EDINBURGH, U.K. — Several dozen academics, activists and former political leaders from across the globe traveled to Western Europe this week to take up the controversial issue of reparations for the descendants of enslaved African people.
Sponsored by professors at the University of Edinburgh and Wheelock College in Boston, the three-day interdisciplinary conference focused on the legal and moral imperative for reparations, as scholars and activists discussed the groundwork being laid for campaigns being waged to pressure countries around the world to take responsibility for the harm that was done as a result of the Atlantic Slave trade.
While reparations has been considered a fringe issue for some, it’s not a new topic in the ongoing dialogue about racial justice. According to scholars, as far back as the 1700s, enslaved African people were calling for reparations for themselves and their ancestors. The controversial issue was revived in the United States last year thanks to Ta-Nehisi Coates’ 15,000-word article that appeared in The Atlantic titled “The Case for Reparations.” An 1865 letter by an ex-slave named Jourdan Anderson to his master gained traction when it went viral last year and was published in several U.S. news outlets. In addition, well-known scholars like Dr. Mary Frances Berry, a historian at the University of Pennsylvania, and Charles Ogletree, a law professor at Harvard University, are fierce supporters of the movement.

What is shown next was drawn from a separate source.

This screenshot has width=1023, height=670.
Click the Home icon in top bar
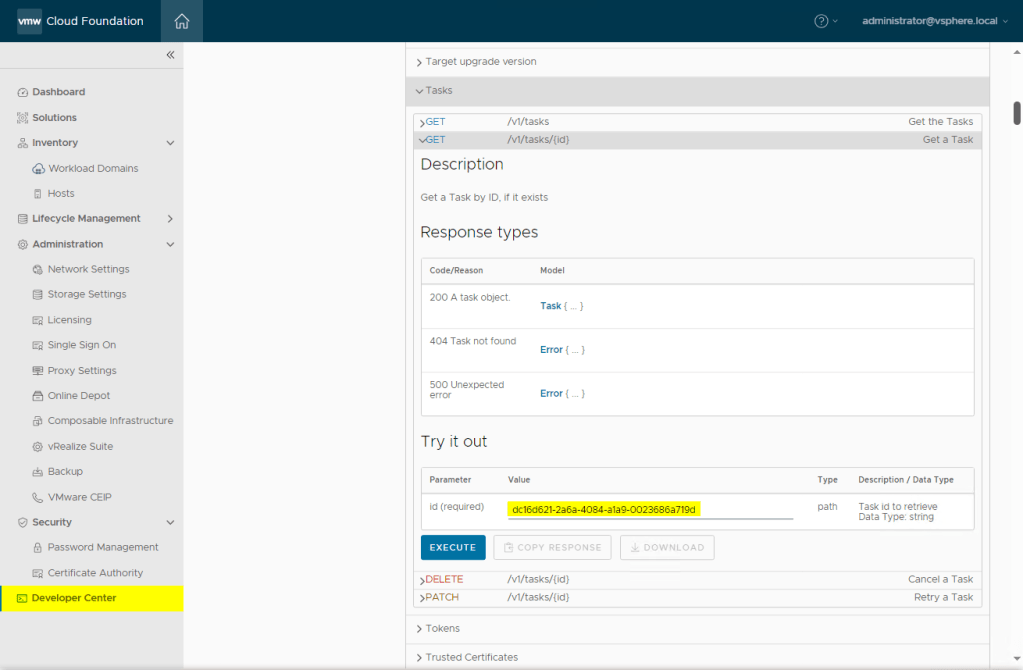click(181, 21)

But in other parts of the world, such as the Caribbean, the fight for reparations has been steady and ongoing for decades. For example, in 2013 Caribbean heads of governments established the Caricom Reparations Commission [CRC] with a mandate to prepare the case for reparatory justice for the region’s indigenous and African descendants. Caricom established a 10-point Reparations Plan that demanded, among other things, a full formal apology, the establishment of cultural institutions and a repatriation program.
“I think it’s as important to have an international perspective,” said Dr. V.P. Franklin, the Distinguished Professor Emeritus of History at the University of California, Riverside and an editor of The Journal of African American History. “What’s happening around the world should inform the movement in the U.S. We need to educate people about the reparations movement taking place around the world and make connections.”
Franklin said there is a mass effort by some scholars to push President Obama to create the Dr. John Hope Franklin Commission on Reparative Justice, which would be similar in scope to the One America Initiative that President Clinton established on race. Dr. John Hope Franklin, the preeminent historian, was selected by Clinton to chair the commission’s advisory board.
“I think the issue is experiencing a resurgence,” said Dr. Jennifer Page, a post-doctoral fellow in the Center for the Study of Slavery and Justice at Brown University. “I think people are looking at reparations.”